__Assignment__
Reproduce, from the lines below, exactly the stretch that begins at the line containing "Given: Open the Hinting dropdown set to Full" and ends at the line containing "The height and width of the screenshot is (821, 1456).", both included.

---- Provided data

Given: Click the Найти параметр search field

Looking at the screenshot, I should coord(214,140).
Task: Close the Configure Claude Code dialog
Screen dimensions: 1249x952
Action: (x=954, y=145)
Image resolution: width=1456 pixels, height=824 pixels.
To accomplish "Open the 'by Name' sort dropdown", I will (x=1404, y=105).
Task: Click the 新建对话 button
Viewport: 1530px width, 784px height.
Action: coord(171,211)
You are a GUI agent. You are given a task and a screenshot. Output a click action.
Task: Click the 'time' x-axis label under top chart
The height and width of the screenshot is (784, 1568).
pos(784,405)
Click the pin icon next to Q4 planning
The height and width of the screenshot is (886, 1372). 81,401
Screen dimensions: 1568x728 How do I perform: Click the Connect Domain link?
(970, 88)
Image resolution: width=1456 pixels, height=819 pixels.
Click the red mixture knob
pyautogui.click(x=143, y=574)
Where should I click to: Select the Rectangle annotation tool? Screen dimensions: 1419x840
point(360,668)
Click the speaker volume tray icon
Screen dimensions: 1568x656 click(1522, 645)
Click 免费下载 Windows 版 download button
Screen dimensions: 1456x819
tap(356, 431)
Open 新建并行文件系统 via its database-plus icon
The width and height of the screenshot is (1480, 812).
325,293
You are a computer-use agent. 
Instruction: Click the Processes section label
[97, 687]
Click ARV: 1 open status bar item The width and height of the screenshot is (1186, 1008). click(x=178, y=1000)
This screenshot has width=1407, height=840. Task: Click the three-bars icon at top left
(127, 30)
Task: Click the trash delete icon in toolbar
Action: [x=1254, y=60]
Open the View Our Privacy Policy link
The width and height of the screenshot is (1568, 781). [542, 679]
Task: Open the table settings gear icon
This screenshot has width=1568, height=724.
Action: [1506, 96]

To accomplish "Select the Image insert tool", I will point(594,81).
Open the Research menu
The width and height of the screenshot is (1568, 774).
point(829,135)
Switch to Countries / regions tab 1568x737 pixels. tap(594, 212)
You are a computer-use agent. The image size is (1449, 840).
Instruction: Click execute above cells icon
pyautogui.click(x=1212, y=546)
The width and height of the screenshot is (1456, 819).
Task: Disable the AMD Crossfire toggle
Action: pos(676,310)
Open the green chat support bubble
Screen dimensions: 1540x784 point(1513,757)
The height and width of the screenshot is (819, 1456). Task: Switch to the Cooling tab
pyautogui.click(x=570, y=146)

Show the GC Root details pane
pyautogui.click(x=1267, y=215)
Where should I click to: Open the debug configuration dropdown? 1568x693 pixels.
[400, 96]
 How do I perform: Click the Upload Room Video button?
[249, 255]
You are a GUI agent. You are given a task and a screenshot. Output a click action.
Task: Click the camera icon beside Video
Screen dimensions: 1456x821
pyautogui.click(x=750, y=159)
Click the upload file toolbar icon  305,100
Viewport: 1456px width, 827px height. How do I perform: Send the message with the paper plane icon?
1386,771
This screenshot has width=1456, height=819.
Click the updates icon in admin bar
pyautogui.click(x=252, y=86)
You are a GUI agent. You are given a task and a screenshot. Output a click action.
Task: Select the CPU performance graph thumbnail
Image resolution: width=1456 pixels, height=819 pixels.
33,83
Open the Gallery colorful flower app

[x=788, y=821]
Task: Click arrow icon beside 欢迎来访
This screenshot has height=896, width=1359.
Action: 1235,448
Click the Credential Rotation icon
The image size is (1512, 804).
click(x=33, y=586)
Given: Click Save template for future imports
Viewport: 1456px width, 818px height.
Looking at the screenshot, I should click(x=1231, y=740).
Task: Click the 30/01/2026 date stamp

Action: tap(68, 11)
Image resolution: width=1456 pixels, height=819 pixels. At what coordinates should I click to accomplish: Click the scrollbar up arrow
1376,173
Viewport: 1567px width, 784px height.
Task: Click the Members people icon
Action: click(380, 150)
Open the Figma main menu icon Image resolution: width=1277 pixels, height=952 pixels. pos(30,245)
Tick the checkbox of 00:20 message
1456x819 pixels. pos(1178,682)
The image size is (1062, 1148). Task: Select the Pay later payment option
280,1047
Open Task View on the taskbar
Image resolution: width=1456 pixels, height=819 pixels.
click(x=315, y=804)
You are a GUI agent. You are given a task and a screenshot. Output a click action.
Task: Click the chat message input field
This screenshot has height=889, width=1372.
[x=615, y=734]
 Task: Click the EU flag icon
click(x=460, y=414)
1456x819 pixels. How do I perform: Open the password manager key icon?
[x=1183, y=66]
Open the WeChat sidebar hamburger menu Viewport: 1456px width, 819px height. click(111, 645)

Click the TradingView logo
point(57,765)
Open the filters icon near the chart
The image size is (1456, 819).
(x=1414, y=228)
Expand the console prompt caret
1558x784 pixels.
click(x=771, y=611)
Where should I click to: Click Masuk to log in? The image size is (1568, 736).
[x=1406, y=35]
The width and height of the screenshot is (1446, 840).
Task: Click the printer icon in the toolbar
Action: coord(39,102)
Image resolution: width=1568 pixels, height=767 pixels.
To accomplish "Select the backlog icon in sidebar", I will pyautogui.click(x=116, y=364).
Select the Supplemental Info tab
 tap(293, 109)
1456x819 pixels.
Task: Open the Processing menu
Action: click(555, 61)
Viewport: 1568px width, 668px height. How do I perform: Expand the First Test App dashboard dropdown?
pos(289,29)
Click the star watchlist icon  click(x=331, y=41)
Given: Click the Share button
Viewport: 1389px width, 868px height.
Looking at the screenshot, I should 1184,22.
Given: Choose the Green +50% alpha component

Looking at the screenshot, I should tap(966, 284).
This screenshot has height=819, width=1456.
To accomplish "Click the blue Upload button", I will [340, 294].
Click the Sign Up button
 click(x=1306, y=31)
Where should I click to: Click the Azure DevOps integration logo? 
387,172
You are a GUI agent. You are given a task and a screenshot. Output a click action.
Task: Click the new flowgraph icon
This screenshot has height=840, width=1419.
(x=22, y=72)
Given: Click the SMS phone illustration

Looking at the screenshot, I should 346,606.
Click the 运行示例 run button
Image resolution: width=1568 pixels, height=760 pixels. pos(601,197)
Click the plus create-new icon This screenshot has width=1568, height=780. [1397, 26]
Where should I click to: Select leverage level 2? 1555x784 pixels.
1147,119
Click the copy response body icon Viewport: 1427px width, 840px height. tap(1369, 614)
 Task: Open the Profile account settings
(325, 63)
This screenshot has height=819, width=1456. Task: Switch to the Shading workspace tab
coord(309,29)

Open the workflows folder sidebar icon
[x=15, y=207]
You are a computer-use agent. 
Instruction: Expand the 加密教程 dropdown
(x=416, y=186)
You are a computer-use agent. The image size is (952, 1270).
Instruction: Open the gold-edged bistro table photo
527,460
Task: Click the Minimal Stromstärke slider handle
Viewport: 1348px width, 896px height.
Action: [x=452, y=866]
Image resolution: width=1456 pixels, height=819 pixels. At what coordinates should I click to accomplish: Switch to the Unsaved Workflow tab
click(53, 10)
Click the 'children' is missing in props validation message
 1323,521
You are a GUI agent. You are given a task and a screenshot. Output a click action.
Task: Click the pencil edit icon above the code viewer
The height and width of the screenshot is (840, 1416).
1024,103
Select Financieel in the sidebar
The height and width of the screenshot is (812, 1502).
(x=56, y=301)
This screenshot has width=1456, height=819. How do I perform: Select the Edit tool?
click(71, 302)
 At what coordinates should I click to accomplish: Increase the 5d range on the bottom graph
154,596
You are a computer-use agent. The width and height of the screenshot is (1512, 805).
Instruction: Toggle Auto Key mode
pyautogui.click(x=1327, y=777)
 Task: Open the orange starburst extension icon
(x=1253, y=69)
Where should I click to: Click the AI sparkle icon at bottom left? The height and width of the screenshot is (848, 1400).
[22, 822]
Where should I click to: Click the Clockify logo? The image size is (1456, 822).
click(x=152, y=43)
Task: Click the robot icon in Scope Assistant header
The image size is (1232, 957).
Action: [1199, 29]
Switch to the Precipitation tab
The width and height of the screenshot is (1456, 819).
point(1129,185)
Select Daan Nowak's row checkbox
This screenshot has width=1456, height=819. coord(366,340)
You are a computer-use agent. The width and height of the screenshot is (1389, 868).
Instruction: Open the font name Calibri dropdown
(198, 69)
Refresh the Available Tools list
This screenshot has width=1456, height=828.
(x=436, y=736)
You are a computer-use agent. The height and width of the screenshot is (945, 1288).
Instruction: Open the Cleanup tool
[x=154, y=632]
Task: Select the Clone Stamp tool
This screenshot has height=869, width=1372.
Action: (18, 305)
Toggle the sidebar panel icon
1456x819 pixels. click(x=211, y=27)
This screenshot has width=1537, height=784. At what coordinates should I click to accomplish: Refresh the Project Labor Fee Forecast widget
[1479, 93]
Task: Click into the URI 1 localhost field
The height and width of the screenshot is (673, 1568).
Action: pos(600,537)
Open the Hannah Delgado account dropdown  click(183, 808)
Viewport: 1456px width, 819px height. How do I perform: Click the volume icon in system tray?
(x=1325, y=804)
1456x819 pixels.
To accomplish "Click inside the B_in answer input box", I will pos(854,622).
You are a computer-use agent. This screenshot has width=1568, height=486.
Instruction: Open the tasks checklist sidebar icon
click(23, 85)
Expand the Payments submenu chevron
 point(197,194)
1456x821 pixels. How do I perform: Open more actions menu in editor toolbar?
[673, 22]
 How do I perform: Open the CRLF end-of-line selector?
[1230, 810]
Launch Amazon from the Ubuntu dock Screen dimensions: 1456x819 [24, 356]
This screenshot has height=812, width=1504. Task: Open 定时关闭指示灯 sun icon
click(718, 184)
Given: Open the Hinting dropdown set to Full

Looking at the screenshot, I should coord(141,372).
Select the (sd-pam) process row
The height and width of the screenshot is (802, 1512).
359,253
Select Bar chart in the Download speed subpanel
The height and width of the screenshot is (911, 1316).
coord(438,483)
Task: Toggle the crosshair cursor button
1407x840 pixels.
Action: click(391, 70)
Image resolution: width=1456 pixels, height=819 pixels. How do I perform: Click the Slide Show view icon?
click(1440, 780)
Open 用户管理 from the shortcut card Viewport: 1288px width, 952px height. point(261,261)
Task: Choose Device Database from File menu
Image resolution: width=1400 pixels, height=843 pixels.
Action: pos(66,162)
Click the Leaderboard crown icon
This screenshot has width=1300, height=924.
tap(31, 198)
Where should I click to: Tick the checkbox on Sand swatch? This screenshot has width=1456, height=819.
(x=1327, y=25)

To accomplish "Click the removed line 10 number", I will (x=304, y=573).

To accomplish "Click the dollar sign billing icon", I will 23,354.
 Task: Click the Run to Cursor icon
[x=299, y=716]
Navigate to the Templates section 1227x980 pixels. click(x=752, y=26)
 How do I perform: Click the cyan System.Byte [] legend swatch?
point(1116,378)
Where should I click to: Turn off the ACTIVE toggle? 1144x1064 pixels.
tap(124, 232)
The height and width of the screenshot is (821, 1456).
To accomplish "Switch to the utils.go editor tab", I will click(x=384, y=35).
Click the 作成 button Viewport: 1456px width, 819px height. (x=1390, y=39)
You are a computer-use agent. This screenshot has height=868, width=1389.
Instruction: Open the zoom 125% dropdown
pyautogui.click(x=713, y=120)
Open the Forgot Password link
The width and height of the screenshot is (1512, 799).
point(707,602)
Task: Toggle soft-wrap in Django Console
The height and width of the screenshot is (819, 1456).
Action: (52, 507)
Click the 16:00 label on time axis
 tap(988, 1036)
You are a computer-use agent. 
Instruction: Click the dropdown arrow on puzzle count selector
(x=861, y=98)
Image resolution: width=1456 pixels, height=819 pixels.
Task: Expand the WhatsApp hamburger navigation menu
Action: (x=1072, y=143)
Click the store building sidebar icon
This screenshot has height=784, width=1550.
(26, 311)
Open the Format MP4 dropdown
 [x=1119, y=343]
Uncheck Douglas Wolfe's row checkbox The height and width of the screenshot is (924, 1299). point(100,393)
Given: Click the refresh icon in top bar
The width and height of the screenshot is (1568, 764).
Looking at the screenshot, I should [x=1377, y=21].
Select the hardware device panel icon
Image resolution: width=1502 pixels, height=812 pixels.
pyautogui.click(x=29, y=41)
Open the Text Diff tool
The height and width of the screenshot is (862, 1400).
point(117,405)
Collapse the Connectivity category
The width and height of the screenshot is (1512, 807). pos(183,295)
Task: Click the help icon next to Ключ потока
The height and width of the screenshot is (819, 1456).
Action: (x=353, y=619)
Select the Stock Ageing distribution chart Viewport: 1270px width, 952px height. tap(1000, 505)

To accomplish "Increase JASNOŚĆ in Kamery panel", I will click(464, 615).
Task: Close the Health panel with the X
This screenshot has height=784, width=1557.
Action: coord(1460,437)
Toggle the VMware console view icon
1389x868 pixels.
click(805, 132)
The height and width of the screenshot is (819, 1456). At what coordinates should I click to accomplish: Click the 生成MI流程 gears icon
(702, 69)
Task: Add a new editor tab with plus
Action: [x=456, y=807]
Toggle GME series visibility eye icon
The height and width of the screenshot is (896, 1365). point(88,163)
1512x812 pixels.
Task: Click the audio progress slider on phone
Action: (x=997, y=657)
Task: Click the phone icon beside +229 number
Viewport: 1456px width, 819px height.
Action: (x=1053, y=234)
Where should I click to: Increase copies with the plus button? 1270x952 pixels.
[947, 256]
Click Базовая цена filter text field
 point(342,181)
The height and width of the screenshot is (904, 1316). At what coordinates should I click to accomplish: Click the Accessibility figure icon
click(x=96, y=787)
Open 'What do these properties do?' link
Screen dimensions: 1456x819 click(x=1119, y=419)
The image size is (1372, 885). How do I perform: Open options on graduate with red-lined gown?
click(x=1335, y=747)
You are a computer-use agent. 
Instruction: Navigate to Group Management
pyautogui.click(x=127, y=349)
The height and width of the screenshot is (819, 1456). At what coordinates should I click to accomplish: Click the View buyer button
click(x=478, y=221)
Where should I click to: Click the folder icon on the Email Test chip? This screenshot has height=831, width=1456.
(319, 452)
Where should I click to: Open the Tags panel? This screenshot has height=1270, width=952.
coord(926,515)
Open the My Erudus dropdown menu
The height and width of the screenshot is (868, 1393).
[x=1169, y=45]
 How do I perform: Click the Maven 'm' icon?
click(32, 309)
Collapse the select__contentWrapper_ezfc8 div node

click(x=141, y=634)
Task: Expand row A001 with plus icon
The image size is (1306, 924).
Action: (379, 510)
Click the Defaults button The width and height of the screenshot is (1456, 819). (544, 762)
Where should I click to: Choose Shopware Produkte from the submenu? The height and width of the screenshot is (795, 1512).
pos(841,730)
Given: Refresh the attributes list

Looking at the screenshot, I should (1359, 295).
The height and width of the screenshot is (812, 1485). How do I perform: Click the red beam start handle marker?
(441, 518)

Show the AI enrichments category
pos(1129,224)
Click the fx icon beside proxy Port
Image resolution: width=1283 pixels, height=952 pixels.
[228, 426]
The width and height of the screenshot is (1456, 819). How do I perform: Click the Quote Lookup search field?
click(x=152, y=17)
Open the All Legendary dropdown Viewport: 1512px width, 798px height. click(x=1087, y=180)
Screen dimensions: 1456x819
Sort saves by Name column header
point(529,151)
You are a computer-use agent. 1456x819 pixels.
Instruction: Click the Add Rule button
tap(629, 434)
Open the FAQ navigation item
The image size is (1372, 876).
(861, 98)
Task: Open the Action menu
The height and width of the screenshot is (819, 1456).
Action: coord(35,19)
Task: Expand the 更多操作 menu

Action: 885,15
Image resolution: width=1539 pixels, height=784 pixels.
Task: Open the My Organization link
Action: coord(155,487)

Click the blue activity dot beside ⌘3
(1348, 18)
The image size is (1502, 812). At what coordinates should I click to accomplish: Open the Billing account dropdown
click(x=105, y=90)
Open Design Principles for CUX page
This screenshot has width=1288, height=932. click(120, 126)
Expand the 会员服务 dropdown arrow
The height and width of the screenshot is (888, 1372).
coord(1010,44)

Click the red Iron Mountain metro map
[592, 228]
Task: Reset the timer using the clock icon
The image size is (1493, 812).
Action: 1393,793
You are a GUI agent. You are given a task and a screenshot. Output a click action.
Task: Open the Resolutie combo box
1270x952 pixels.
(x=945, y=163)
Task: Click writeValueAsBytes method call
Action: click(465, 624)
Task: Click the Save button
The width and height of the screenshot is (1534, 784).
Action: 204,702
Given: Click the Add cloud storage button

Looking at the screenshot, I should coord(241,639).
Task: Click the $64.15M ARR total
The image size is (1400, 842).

--------

__Exercise answer__
Given: Open the Hinting dropdown set to Full

Looking at the screenshot, I should coord(141,372).
Select the (sd-pam) process row
The height and width of the screenshot is (802, 1512).
359,253
Select Bar chart in the Download speed subpanel
The height and width of the screenshot is (911, 1316).
coord(438,483)
Task: Toggle the crosshair cursor button
1407x840 pixels.
Action: click(391, 70)
Image resolution: width=1456 pixels, height=819 pixels. How do I perform: Click the Slide Show view icon?
click(1440, 780)
Open 用户管理 from the shortcut card Viewport: 1288px width, 952px height. point(261,261)
Task: Choose Device Database from File menu
Image resolution: width=1400 pixels, height=843 pixels.
Action: pos(66,162)
Click the Leaderboard crown icon
This screenshot has width=1300, height=924.
tap(31, 198)
Where should I click to: Tick the checkbox on Sand swatch? This screenshot has width=1456, height=819.
(x=1327, y=25)

To accomplish "Click the removed line 10 number", I will (x=304, y=573).

To accomplish "Click the dollar sign billing icon", I will 23,354.
 Task: Click the Run to Cursor icon
[x=299, y=716]
Navigate to the Templates section 1227x980 pixels. click(x=752, y=26)
 How do I perform: Click the cyan System.Byte [] legend swatch?
point(1116,378)
Where should I click to: Turn off the ACTIVE toggle? 1144x1064 pixels.
tap(124, 232)
The height and width of the screenshot is (821, 1456).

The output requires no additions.